* Page excerpt *

== == ==

- Born: Stockholm, Sweden
- Occupation: Actor

= Edward Baker-Duly =

British actor

Edward Baker-Duly is a British actor.

==Early life and education ==
Edward Baker-Duly was born in Stockholm, Sweden, of British and Swedish parents. He spent his early life in South Africa.

== Career ==
=== Screen ===
Baker-Duly's UK television work includes playing Joe Fisher, the Australian partner of gay builder Jason Kirk, in the ITV1 soap Emmerdale. He played no-nonsense sports master Chris Malachay in the long-running BBC school drama, Grange Hill, from 2003 to 2006.

He completed filming Botched alongside Stephen Dorff in 2006, and played the entrepreneur Hermann Hauser in the BBC comedy drama show Micro Men. In December 2010 he played Joachim von Ribbentrop in the BBC Wales/Masterpiece reprise of Upstairs, Downstairs.

In 2016, he appeared in the Showtime series Billions first season's final episode "The Conversation".

In 2021, he appeared in Hollyoaks as Clarke.

== == ==

* Material provided *
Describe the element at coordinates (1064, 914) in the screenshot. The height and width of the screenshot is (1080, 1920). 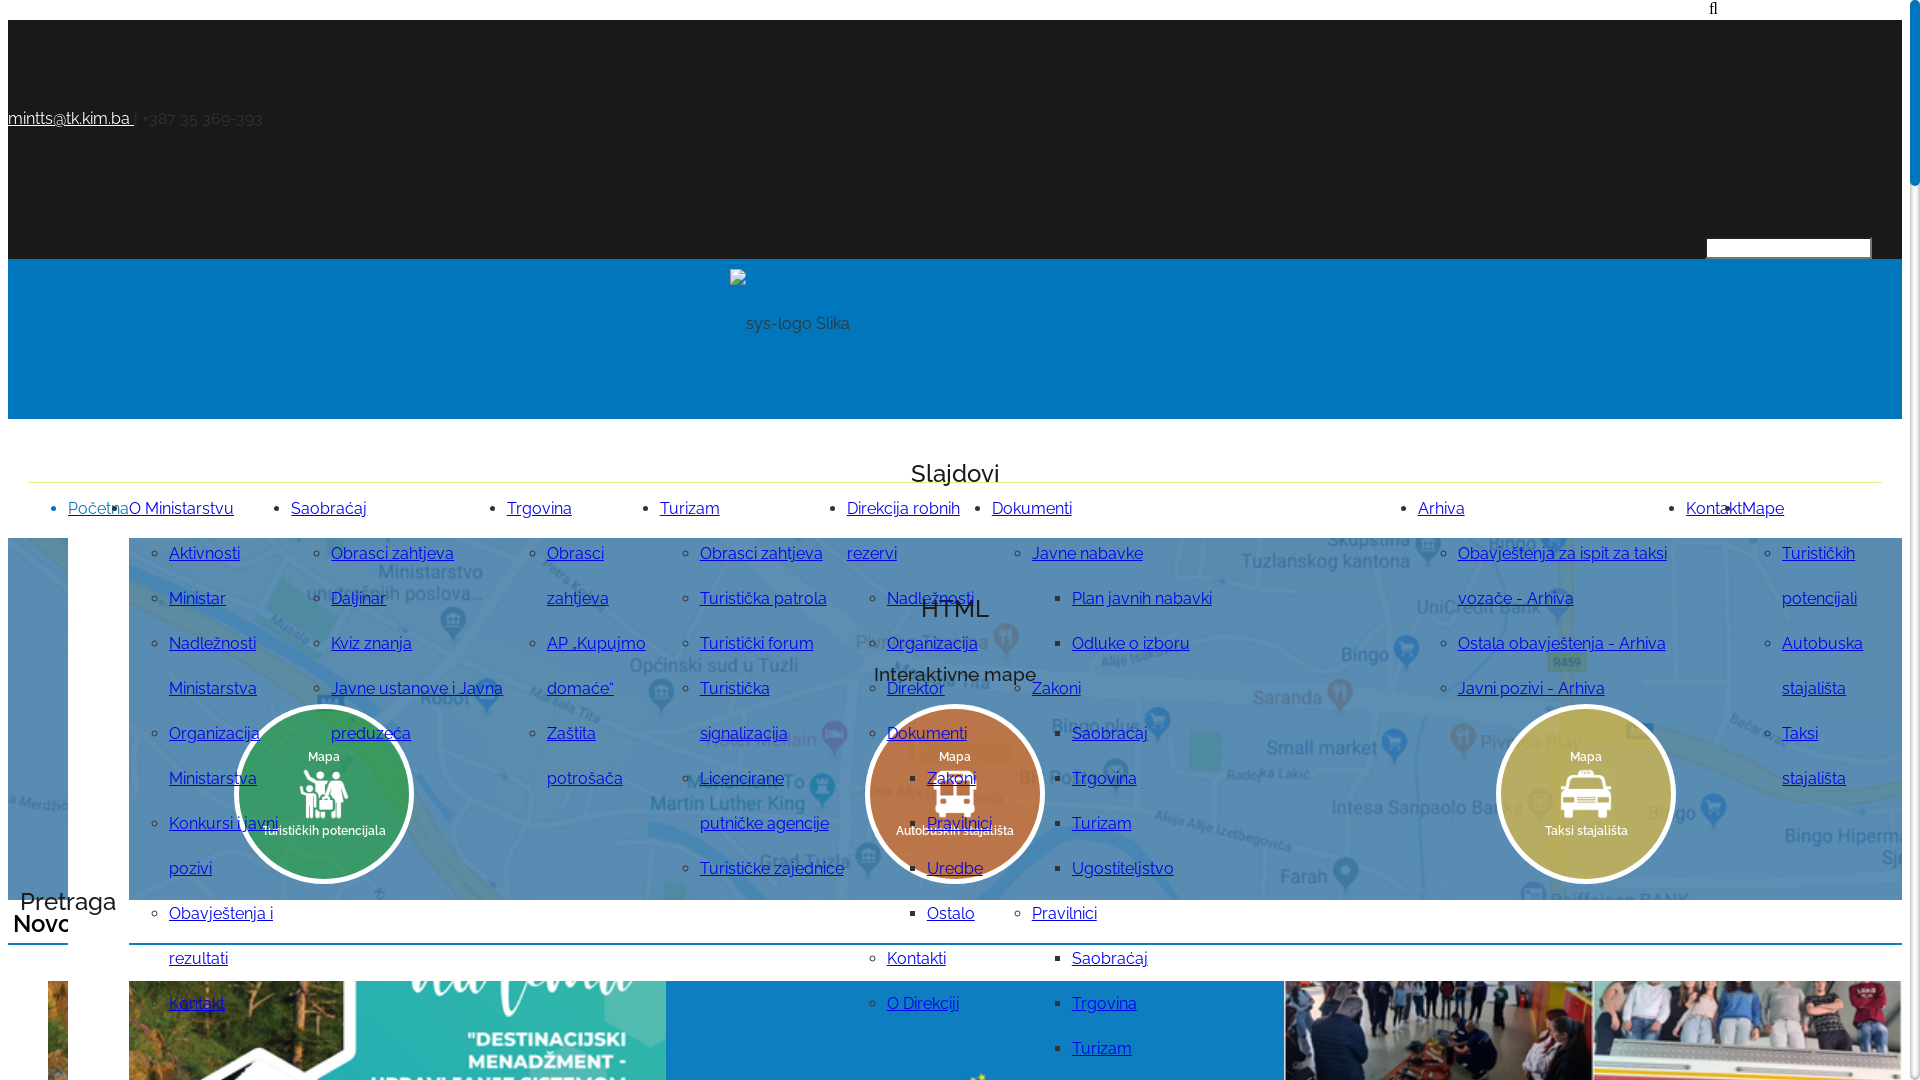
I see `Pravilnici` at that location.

== == ==

* Tasks and exercises *
(a) Reproduce the Edward Baker-Duly profile word for word, everything from "He completed filming" down to "of Upstairs, Downstairs.".
(b) Answer these questions from the Edward Baker-Duly profile.
(i) In which country did he spend his early life?
(ii) What character did he play in Grange Hill?
(iii) Whom did he play in the reprise of Upstairs, Downstairs?

* Responses by task *
(a)
He completed filming Botched alongside Stephen Dorff in 2006, and played the entrepreneur Hermann Hauser in the BBC comedy drama show Micro Men. In December 2010 he played Joachim von Ribbentrop in the BBC Wales/Masterpiece reprise of Upstairs, Downstairs.

(b)
(i) South Africa
(ii) Chris Malachay, a sports master
(iii) Joachim von Ribbentrop